# Beats by dre Studio als Headset benutzen?



## Deeeeeeeenis (9. März 2013)

Hallo 

ich hoffe ich bin hier richtig.. falls nicht, verschieben 

In meinem schrank liegt seid längerem die Beats by dre studio kopfhörer ohne Verwendung. Vor ein paar Tagen hab ich ein Video von einem Youtuber Noobmithut gesehen der die kleinen Beats als PS3 headset benutzt und das ist auch schon meine Frage wie kann ich sie als ps3 headset nutzen? und wie als PC headset?

Wenn ich das Kabel mit dem Microfon in die Grüne pc büchse stecke bekomme ich nur ton,und wenn ich das kabel in die Microfon öffnung stecke bekomm ich garnichts...

ich hoffe ihr könnt mir helfen


----------



## hetzel (9. März 2013)

Er wird wohl noch separat ein mikrofon haben

die Kopfhörer haben kein mikrofon


----------



## ugotitbad (9. März 2013)

Kurze Erklärung: 
'Pro-Gamer' haben meist Kopfhörer unter ihren eig. Headsets, aber auch meist nur auf Events, denn die Headsets über den Kopfhörern wirken wie eine Art Gehörschutz.
Dazu haben sie meist noch ein zweites Headset um ihren Hals und benutzen davon das Mikro. Also insgesamt 2 Headsets und ein paar Kopfhörer.

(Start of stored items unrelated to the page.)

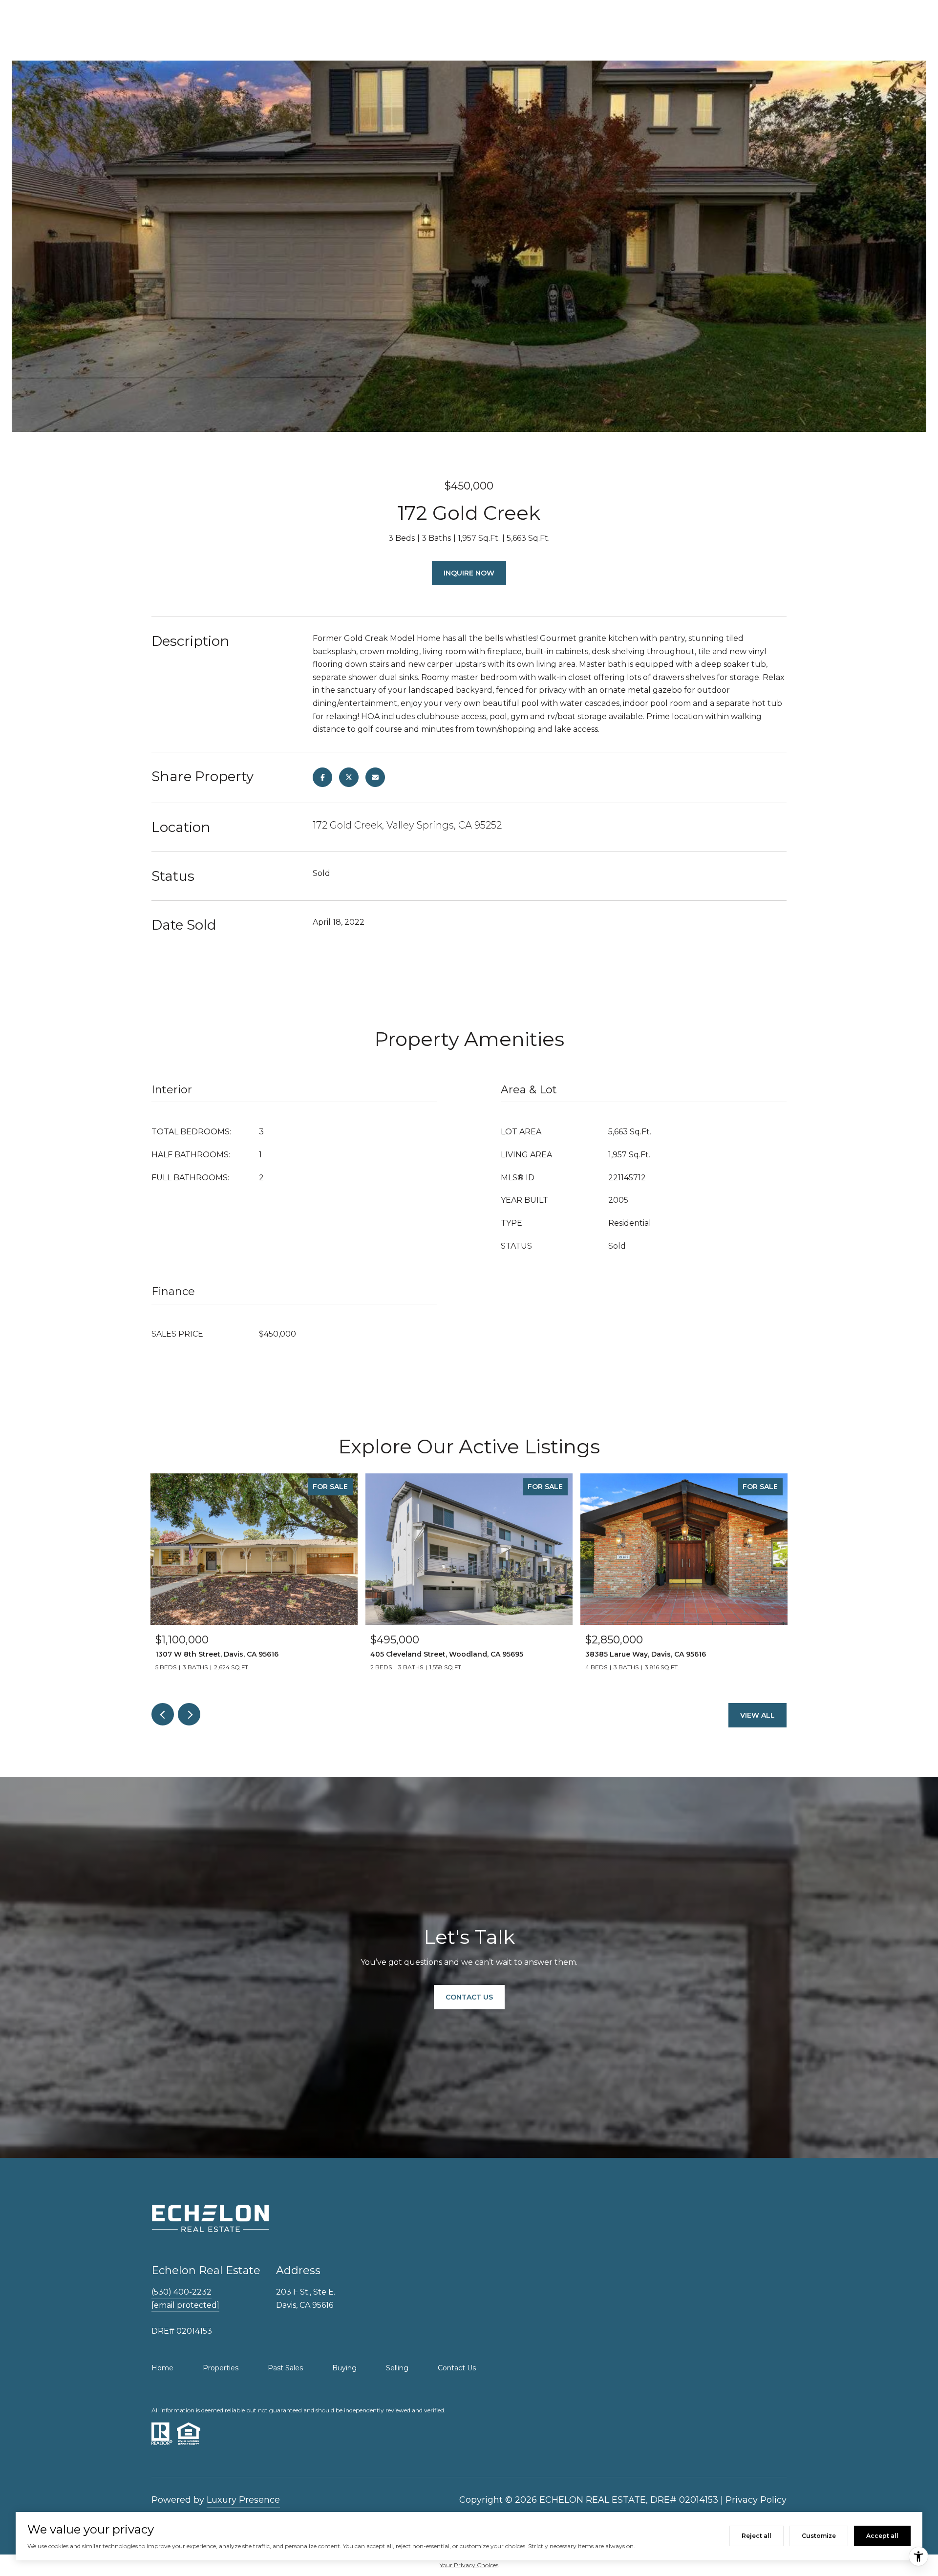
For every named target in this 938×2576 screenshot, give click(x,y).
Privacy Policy (756, 2499)
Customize (819, 2535)
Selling (397, 2367)
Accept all (882, 2535)
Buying (344, 2367)
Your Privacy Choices (469, 2565)
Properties (220, 2367)
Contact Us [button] (469, 1997)
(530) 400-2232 (181, 2292)
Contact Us (457, 2367)
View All (757, 1715)
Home (162, 2367)
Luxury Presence (243, 2499)
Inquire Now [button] (469, 573)
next (189, 1714)
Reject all (756, 2535)
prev (162, 1714)
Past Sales (285, 2367)
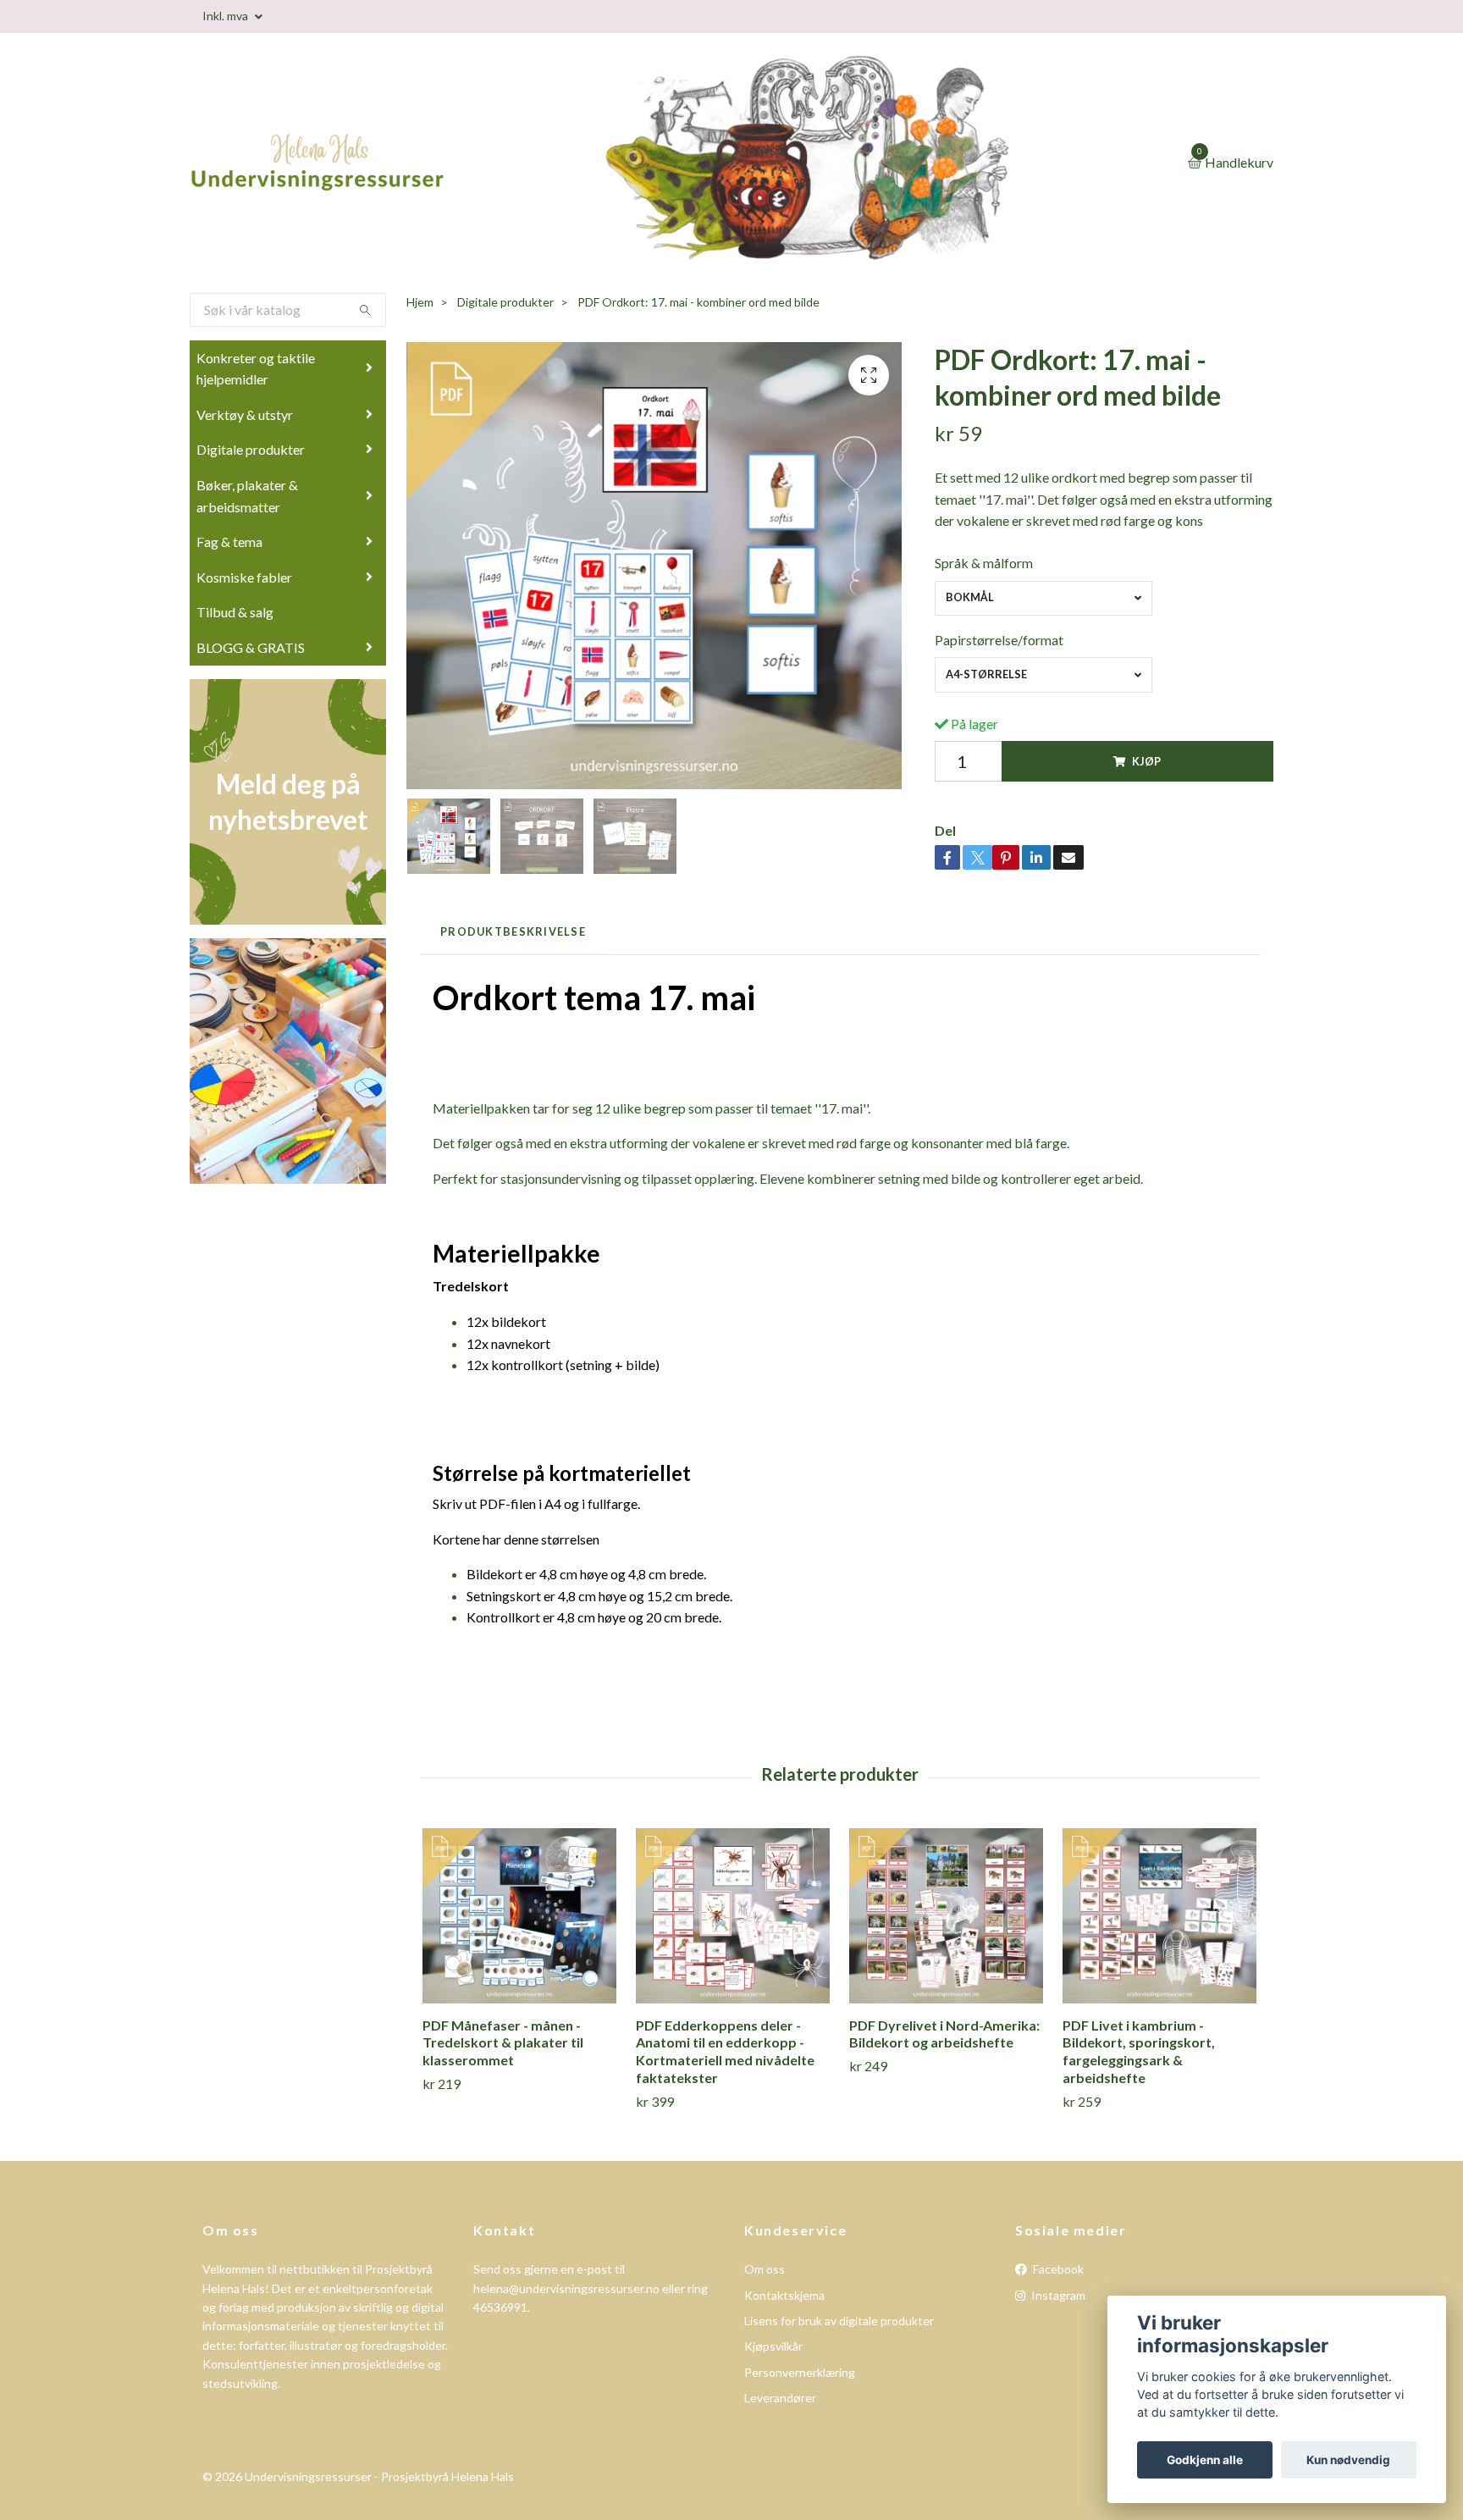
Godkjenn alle (1205, 2460)
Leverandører (780, 2397)
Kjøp (1146, 761)
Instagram (1057, 2295)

Edit:// Damit wollte ich sagen das du zu den Beats evtl. noch ein Mikro seperat nutzen kannst, spricht nichts dagegen.


----------



## christian.pitt (9. März 2013)

> 'Pro-Gamer' haben meist Kopfhörer unter ihren eig. Headsets, aber auch meist nur auf Events, denn die Headsets über den Kopfhörern wirken wie eine Art Gehörschutz.
> Dazu haben sie meist noch ein zweites Headset um ihren Hals und benutzen davon das Mikro. Also insgesamt 2 Headsets und ein paar Kopfhörer.



meinst du das ernsthaft?


----------



## Deeeeeeeenis (9. März 2013)

bei den Kopfhörer war ein 2. Kabel mitgeliefert um z.b mit dem iPhone zutelefonieren,kann man das nicht nutzen?


----------



## nfsgame (9. März 2013)

Zähl mal die Ringe eines normalen Klinkensteckers und die des Steckers vom Beats-Kram ... Dann sollte dir ein Licht aufgehen was für einen Adapter du brauchst.


----------



## ugotitbad (9. März 2013)

christian.pitt schrieb:


> meinst du das ernsthaft?


 
Hab meinen Beitrag editiert, damit man versteht was ich sagen wollte. Aber verstehe deine Frage trotzdem nicht.
Übrigens war mein Beitrag auf das davor bezogen. Wollte halt nur nochmal betonen das es nichts verwerfliches ist Kopfhörer und Mikro seperat zu nutzen.


----------



## Deeeeeeeenis (9. März 2013)

bei meinem PC headset* sind 2 Ringe,und am kabel von den Beats auch 2 Ringe und am anderem Ende 3 Ringe.


----------



## christian.pitt (9. März 2013)

ich meinte das: 





> Dazu haben sie meist noch ein zweites Headset um ihren Hals und benutzen davon das Mikro.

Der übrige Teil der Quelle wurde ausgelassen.